Hastanede aşçı olarak görev yapan H.K ise hastanede yasa dışı kürtajlar yapıldığına dair duyumlar aldığını ifade ederek sözlerini şöyle sürdürdü: “Yasa dışı kürtajlar yapıldığını duyuyordum. Bir gün karnı burnunda 6-7 aylık hamile bir kadın ve yanında kocası ile birlikte hastaneye geldiklerini gördüm. İki gün hastanede kaldıktan sonra gitti. Yanında bebek yoktu. Ben Ayşegül İşbilen’e “yarın birgün sizde anne olacaksınız. Yapmayın’ dedim. Ayşegül Hanım, “Karışmayın, biz bir nevi onların hayatını kurtarıyoruz” dedi. 

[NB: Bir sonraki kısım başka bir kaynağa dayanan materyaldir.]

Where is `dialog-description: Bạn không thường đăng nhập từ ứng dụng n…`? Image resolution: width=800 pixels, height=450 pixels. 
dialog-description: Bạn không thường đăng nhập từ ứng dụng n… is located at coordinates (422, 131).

Hepimizin yaşananlardan dolayı canı sıkılıyordu, huzursuzluk vardı. Durumdan rahatsız olan bazı personel toplu istifa etmeye karar verdi. Bunun üzerine toplantı yapıldı. Toplantıda Verda Tunçbilek, Mehmet Ali Tunçbilek, Fahri Karagözlü ve diğer hastane personelleri vardı. Verda hanım, “Burada olan burada kalır. Kimse dışarda bir şey konuşmayacak ve hastane içinde kendi aralarında konuşmayacak. Ayrıca beddua okumayın” dedi. Öte yandan Mehmet Ali Bey, Fahri Bey’e “Bizim güzel işimiz var. Bu hastanenin böyle şeylere ihtiyacı yok” dedi. Fahri bey ise, “Karışmayın” şeklinde cevap verdi. 

ÇOCUK ÖZÜRLÜ DEDİLER 

Tanık F.İ ise kısa bir dönem Ada Hospital’de temizlik görevlisi olarak çalıştığını ifade ederek, kürtaj işlemlerine tanık olmadığını ancak bir sezeryan operasyonuna tanık olduğunu söyledi. F.İ şunları söyledi: 

“Bir bayan geldi, sezeryan olacağını söyledi. Beni aşağıdan arayıp ameliyathaneyi temizlememi istediler. Doğum yapıldı ancak bebeği görmedim. Daha sonra ameliyathaneyi temizlemeye gittim, kan gördüğüm için fenalaştım. Üç arkadaş gelip bana yardım etti. Daha sonra dışarı çıktığımda herkesin ağladığını gördüm. Neden ağladıklarını sorduğumda bebeğin özürlü olduğunu söylediler. Ne olduğunu tam soramadım çünkü bizim hasta ve hasta yakınları ile görüşmemiz yasaktı. Öte yandan polis baskınından önce hastanede toplantı yapıldı. Toplantıda hastalarla diyalog kurmaamız, soru sormamamız gerektiği söylendi.” 

Tanıkların dinlenmesinin ardından duruşma kaldığı yerden devam edilmek üzere bugün saat 10.30’a ertelendi.